老いると、春愁とは半ば無縁で、日々、淡々と生活しているだけですが、五月ともなれば、五月病の言葉もあるように、新入生、新社会人、この春に生活や職場の環境が変わった方々も、緊張が解けたところで、なんとなく気分が沈んで、鬱になる季節ではありますね。
 
春愁は、俳句の季語。春愁(はるうれひ)とも詠み、春かなし、春思も同意の季語です。
 
拙句: 世の病 マリアの姿 春愁ひ 功雪(しらこばと)
新型コロナウイルスに戦々恐々としていた頃の春に詠む
 
名句: ありありと 春愁の眉 阿修羅像 倉橋羊村
阿修羅像の眉に、春愁を見つけた作者の観点に打たれます。
 
この絵は、もういつしか15年にもなりますが、東京国立博物館で開催された「興福寺創建1300年記念「国宝 阿修羅展」」を拝観した折に求めた絵葉書からの転写です。
奈良・興福寺の阿修羅像

阿修羅は、古代インドの神の一族。後には、帝釈天などの神々に戦いを挑んだ悪神とされました。帝釈天との闘いの場が修羅場です。
 
4年前に、やはり同じ東京国立博物館の特別展「国宝 東寺―空海と仏像曼荼羅」で拝観した帝釈天です。
京都・東寺を訪ねた折にも観ていました。
 
象の上の坐像です。特別展では、一部、撮影が許可されていました。
仏教の二大護法善神ですが、阿修羅の娘(インド神話の女神)を力尽くで奪って妻にしたことに阿修羅が怒って、ふたりは戦ったということです。

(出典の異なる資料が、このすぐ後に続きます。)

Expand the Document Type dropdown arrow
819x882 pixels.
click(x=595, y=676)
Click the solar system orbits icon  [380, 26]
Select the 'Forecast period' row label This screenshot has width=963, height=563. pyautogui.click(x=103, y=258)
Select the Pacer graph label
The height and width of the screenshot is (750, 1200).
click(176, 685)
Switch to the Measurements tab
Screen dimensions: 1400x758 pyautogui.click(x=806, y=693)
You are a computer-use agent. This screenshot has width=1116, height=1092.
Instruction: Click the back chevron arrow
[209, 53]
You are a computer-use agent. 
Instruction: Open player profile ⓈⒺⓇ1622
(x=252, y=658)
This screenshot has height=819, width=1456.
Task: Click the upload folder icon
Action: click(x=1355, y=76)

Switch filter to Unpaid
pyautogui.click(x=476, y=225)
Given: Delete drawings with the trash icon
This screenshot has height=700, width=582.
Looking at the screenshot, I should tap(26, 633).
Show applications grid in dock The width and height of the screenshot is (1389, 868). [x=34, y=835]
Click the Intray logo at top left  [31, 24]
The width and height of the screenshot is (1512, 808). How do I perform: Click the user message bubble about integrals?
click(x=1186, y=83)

寅さんでしばしば登場する笠智衆演じる”御前さま”の柴又帝釈天(日蓮宗・題経寺)のご本尊でもあります。
ハンサムな東寺の帝釈天

 
今日の名言:
 
人材の育成には3つの場が大事だ。「修羅場」、「土壇場」、「正念場」。 杉本雅史(ロート製薬社長)
 
若い社会人にも、春愁している場合ではないよと、伝えたい名言です。